TÂCHE DONNÉE
Reproduisez mot pour mot toutes les entrées ci-dessous, mais sans les images.

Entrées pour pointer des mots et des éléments
* * * *

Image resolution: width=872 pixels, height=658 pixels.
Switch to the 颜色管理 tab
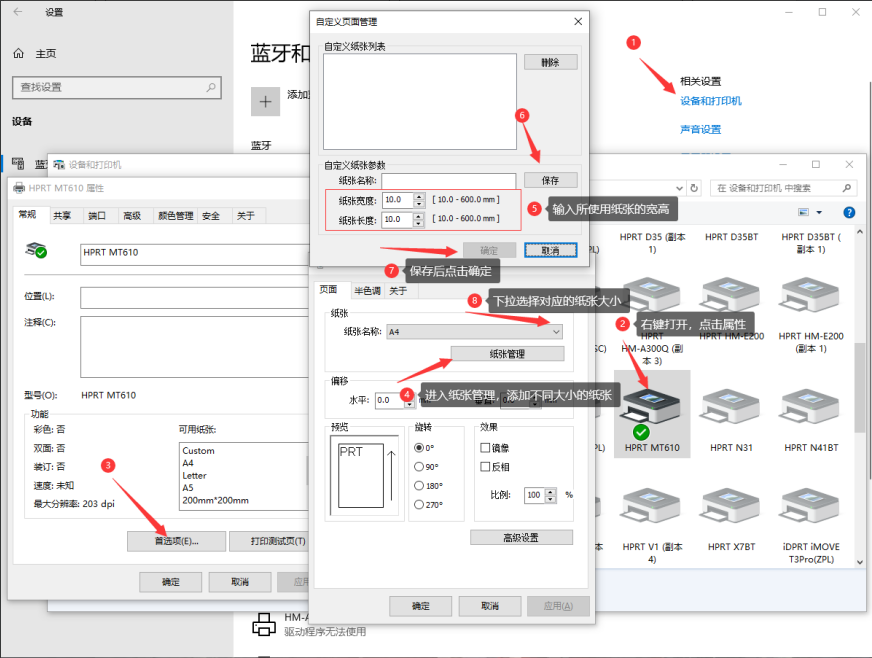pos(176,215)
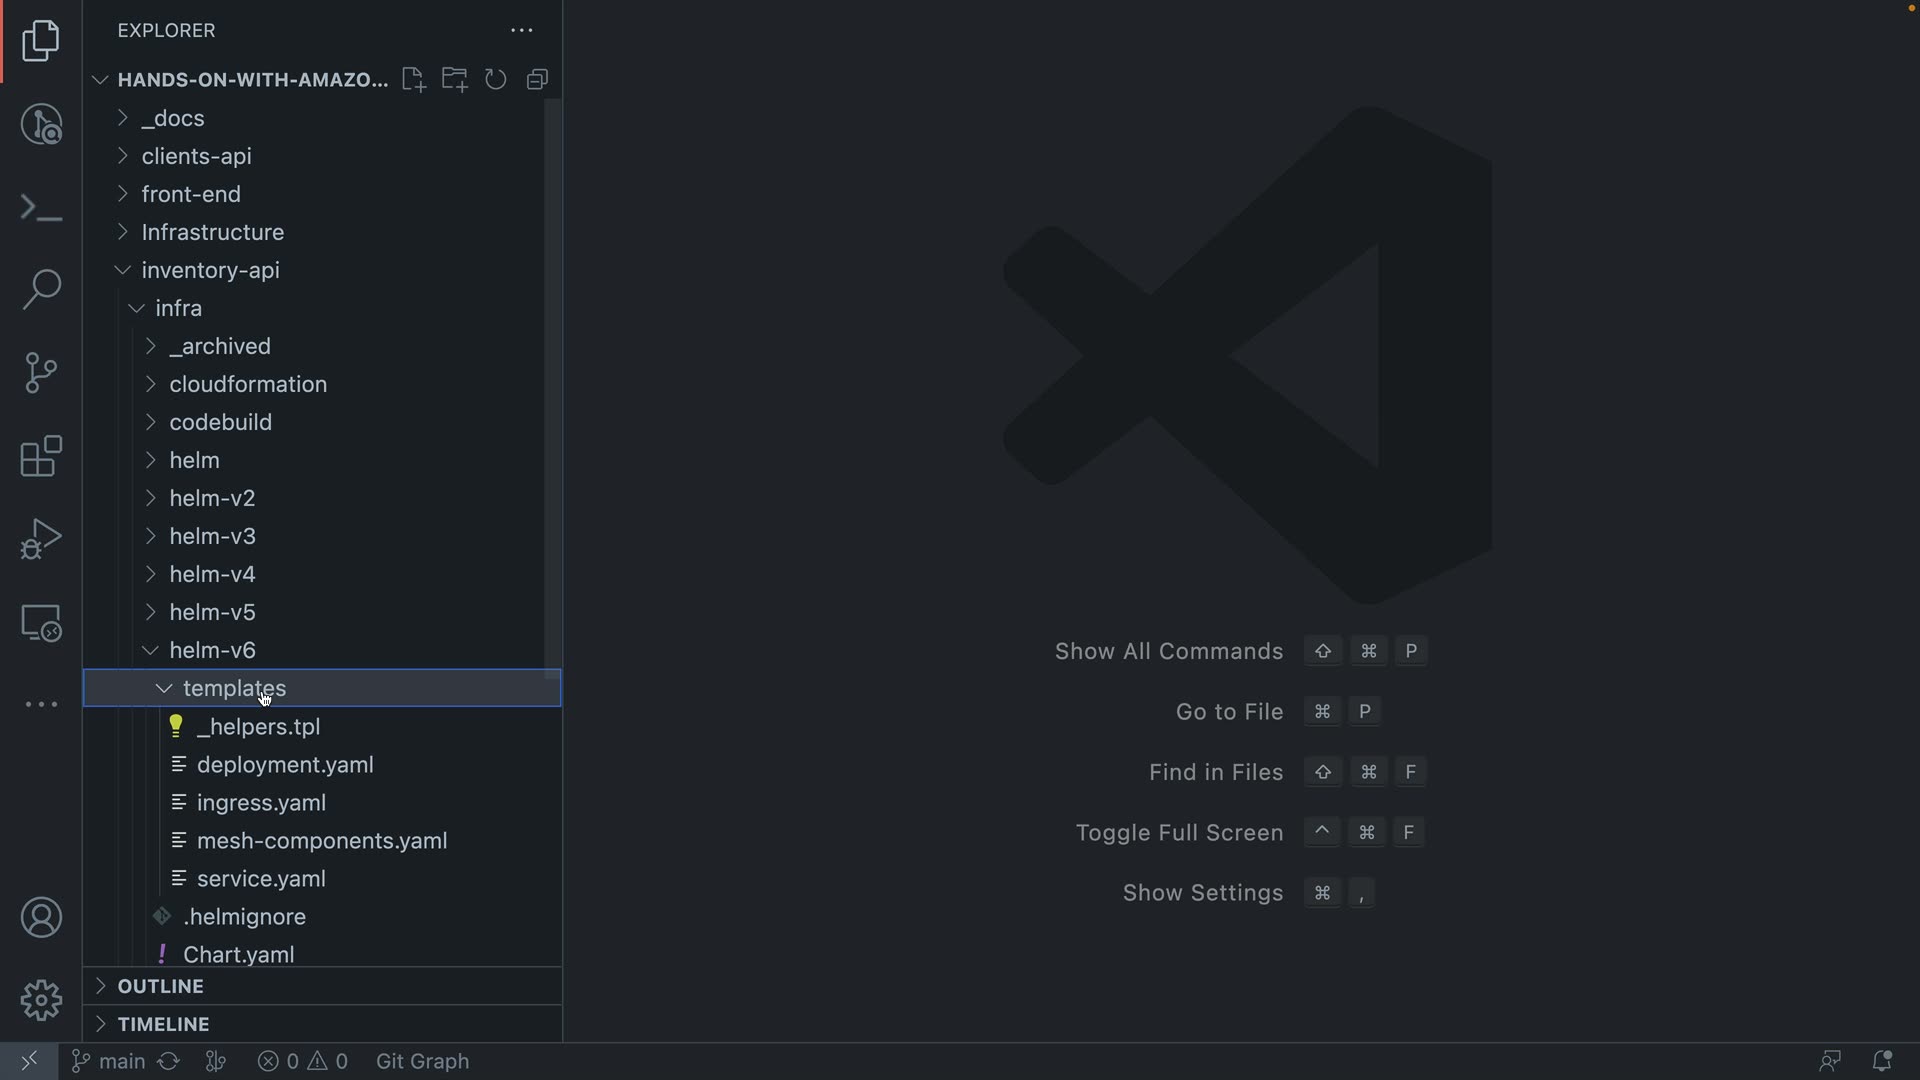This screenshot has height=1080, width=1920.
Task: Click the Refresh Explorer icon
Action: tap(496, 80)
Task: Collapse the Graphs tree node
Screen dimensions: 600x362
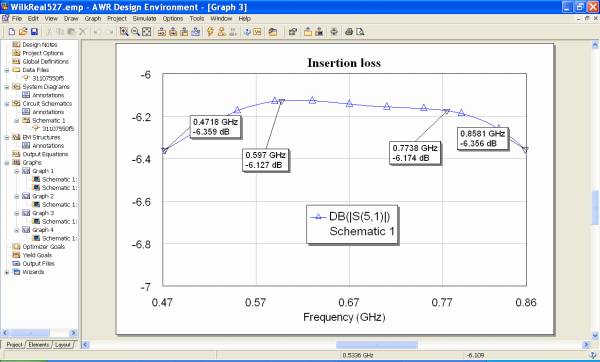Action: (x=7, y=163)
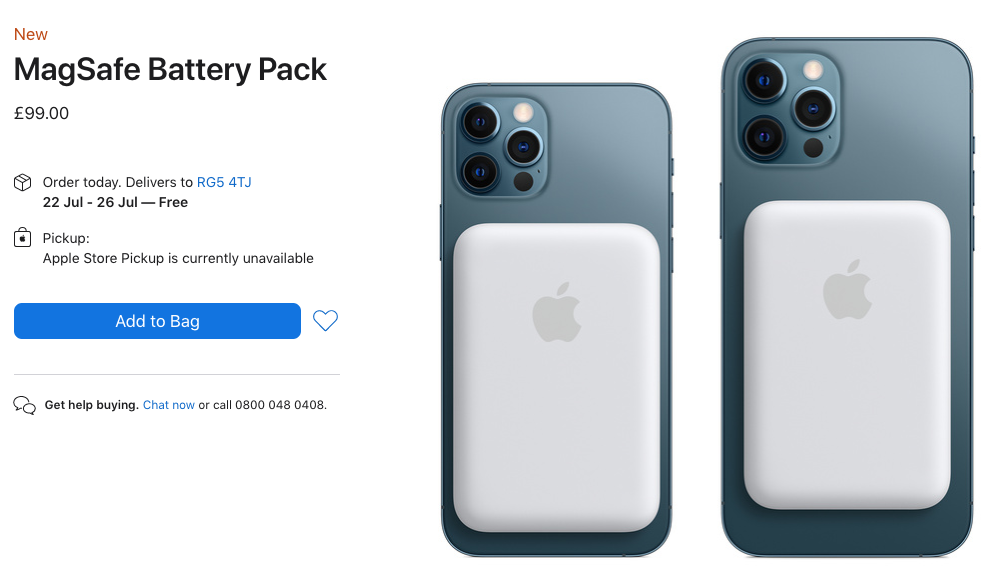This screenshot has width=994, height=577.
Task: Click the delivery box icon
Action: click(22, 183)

* * * *

RÉPONSE À FOURNIR
Image resolution: width=872 pixels, height=658 pixels.
Switch to the 颜色管理 tab
pos(176,215)
This screenshot has height=1080, width=1920.
Task: Click the Refresh Explorer icon
Action: tap(496, 80)
Task: Collapse the Graphs tree node
Screen dimensions: 600x362
Action: (x=7, y=163)
This screenshot has width=994, height=577.
Task: Click the delivery box icon
Action: click(22, 183)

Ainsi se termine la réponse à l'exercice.